* _Try it_: Please output exactly the lines below, starting at the line that has "Image resolution: width=1027" and ending at the line that has "Given: Click the", both included; leave out all pictures and include nothing else.
= Beginning of Section =
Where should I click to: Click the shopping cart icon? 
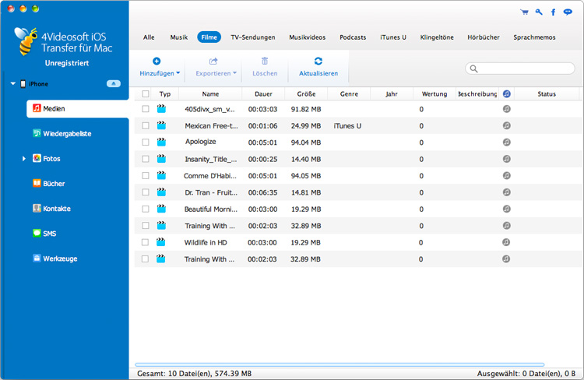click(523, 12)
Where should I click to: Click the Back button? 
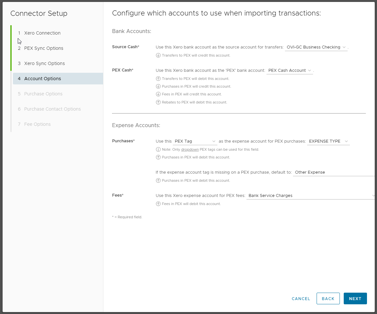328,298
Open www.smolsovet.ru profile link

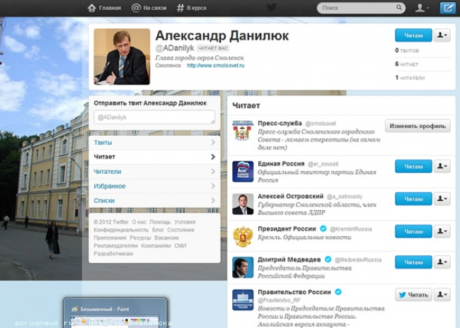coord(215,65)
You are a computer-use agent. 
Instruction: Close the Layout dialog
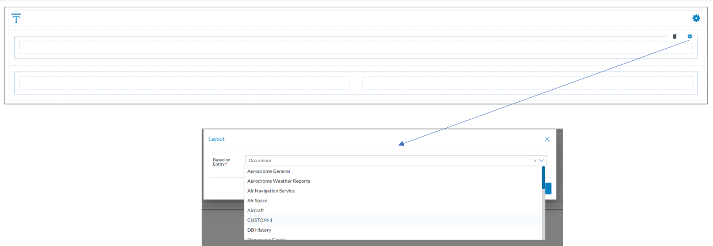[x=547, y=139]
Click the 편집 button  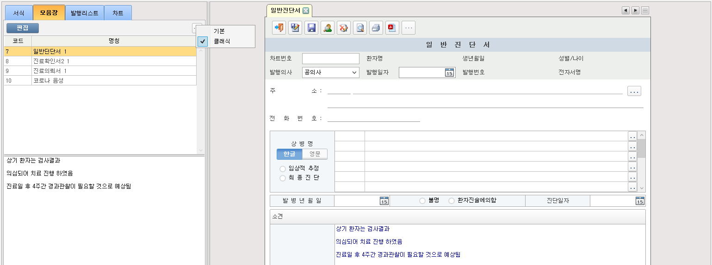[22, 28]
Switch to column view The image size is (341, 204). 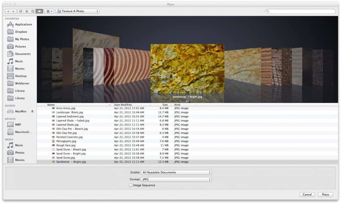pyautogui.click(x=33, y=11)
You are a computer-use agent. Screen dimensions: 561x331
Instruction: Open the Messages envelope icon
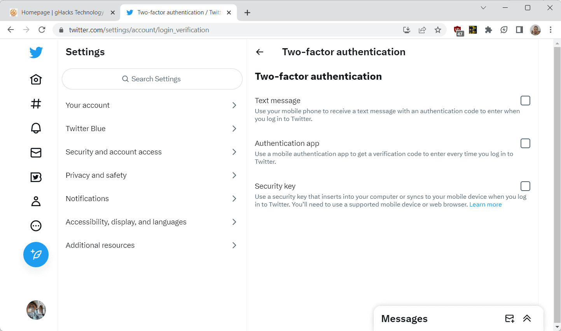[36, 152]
= End of Section =
= Beginning of Section =
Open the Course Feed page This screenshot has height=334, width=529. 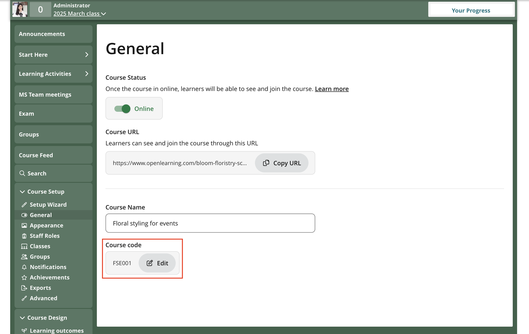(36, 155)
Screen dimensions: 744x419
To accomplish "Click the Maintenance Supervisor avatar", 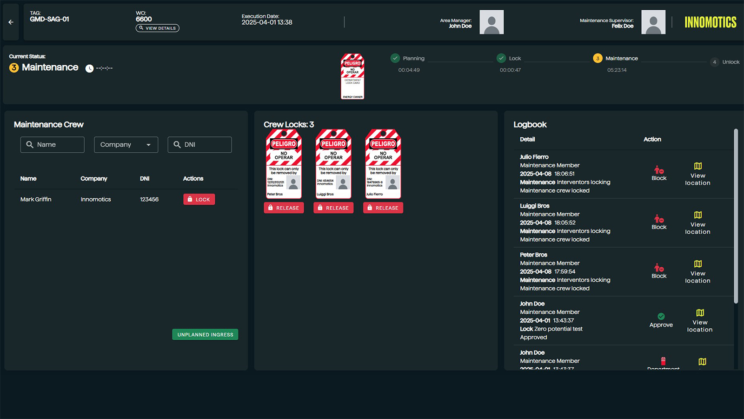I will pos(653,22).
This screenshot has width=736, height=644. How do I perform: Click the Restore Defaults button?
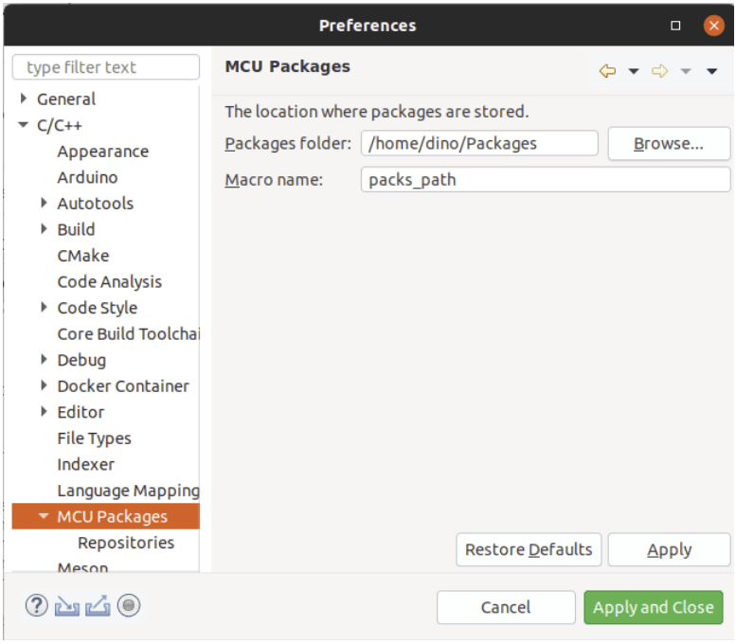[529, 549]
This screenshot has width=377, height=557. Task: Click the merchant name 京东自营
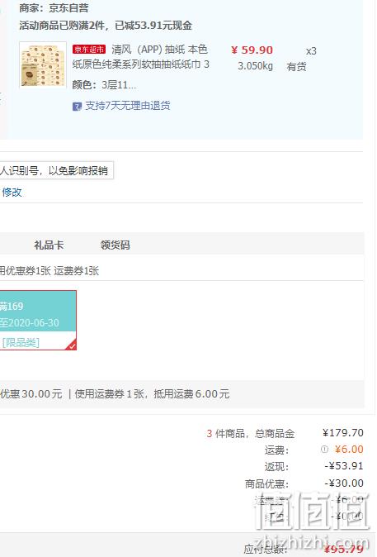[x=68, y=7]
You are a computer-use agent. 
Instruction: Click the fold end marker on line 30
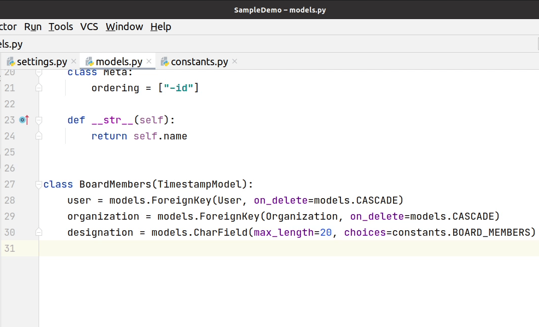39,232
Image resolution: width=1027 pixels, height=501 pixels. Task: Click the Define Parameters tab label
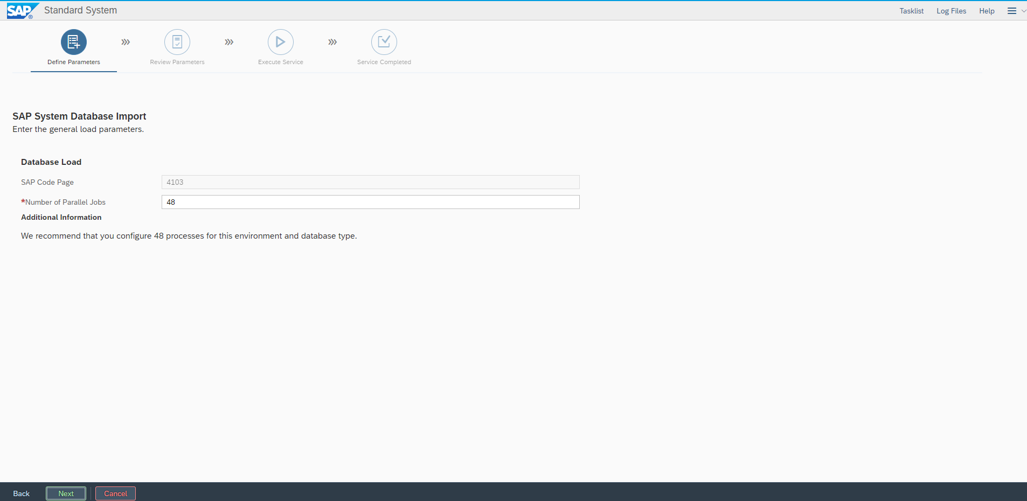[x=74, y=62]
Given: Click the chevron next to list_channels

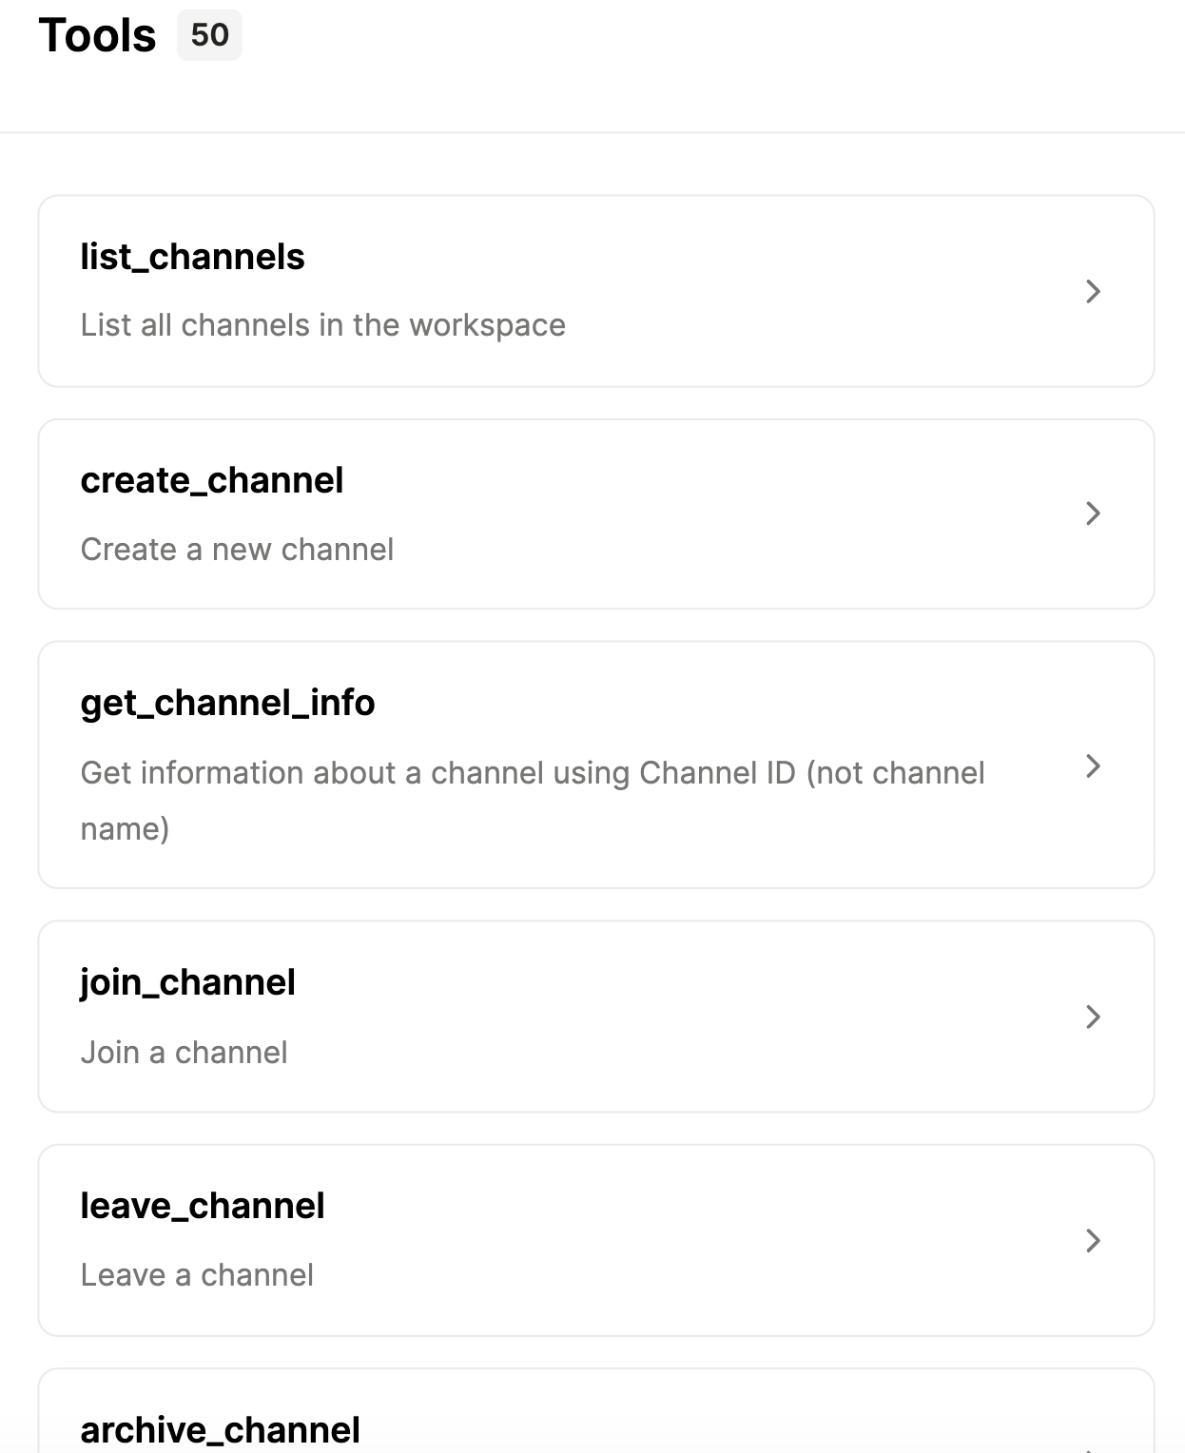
= End of Section =
* _Completed task_:
Image resolution: width=1027 pixels, height=501 pixels. Task: Click the Define Parameters tab label
[x=74, y=62]
Given: Click the chevron next to list_channels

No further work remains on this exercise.